事後、吉永さんの前半部分、ぼくの後半部分を、再現授業し、グループ討議していただきました。グループ討議や事後の感想の中に、ありがたい気づきがいろいろ・・・。

①指名をどうするかということについていえば、ぼくが現場で行ってきた時と、この場とでは、挙手→指名という風土の中での授業という決定的な違いがあります。ぼくは教室でほぼ挙手をさせず、また子どもが発言したい場合以外発言も求めない教師でした。ここは大きく違うなあと思います。

②9月実施の予定がずれてしまったので、実は、この作品を担任と子どもたちは読み取り終えていました。ぼくは、読み取り終えているので、意見が出やすいと思っていたのですが、参観者の指摘の通り、読み取り終えているが故に新たな気づきは出にくく、発言しにくいだろうというのは、そうだな、と思いました。

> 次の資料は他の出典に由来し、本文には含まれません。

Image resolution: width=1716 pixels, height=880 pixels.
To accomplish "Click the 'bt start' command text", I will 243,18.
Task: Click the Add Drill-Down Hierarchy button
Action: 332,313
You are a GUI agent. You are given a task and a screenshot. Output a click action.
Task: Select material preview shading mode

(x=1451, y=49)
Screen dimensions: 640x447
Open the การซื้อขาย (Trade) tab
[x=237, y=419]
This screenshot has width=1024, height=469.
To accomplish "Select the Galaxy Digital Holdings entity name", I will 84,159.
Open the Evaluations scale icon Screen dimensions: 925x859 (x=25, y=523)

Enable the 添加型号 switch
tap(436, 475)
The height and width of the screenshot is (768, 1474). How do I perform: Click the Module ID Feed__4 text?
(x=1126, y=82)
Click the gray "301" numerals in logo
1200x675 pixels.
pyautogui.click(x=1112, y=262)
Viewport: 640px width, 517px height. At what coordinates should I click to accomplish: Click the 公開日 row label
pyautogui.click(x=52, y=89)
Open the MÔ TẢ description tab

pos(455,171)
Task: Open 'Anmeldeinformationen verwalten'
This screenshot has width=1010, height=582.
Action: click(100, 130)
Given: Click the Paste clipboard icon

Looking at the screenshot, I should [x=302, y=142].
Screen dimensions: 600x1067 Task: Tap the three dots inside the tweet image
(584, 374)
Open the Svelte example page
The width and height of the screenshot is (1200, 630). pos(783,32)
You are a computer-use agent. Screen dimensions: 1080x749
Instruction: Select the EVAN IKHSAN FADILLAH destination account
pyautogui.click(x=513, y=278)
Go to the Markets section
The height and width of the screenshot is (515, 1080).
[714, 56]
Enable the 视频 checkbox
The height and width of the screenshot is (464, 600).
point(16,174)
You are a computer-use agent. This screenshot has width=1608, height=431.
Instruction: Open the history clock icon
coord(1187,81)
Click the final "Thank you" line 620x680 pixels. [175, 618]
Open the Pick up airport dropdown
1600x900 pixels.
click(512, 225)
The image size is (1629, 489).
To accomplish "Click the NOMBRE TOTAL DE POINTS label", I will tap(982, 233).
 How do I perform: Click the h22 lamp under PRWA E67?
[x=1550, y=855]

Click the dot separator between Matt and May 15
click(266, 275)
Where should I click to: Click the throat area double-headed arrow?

③一方で、今回はこれまで教室で行ってきたものとは大きく変えていました。それは、先に練習単元を入れたことです。その時間で、詩の技法をいくつか子どもたちに教えていきます。それを使って後半の読み取りをしてもらおうという意図です。技法については、これまであまり丁寧に学ばれてきた形跡がないので、「新たな視点」として活用してくれるのではと期待したのですが、完全な空振りになりました。三振レベルでした。子どもたちには一時間の授業の構造を授業冒頭で説明したうえでのスタートでしたから、いろんなことを感じました。授業の構造そのものを子どもたちが意識しながら学ぶ習慣があるかどうか、ここは学びの深まりや広がりを生むためにとても大きなポイントになりそうです。最近強く感じていたことが、うまく流れない中で、自分としてははっきり見え、実験的な授業提案をした意味は大きいなと、納得することはできました。

④参加者からの意見でおもしろいと思ったのは、絵画を見るということに関しては自由でも、詩を読むということについては「正しさ」や「かくあるべし」に縛られるという話でした。ぼくは2001年に対話型ギャラリートークの授業を開発した時に、この方法は「正しさ」や「かくあるべし」に縛られて発言しにくい子どもたちが「自由」になる方法だと考えていました。その点の難しさがむしろ学習者の中で鮮明になるという指摘には、深く考え込まざるを得ませんでした。この手法もまた、文化になるまでやり続けることが必要なんだということと、もう少し手立てのレベルを細分化して考える必要がありそうだということと、二点を突きつけられたと感じました。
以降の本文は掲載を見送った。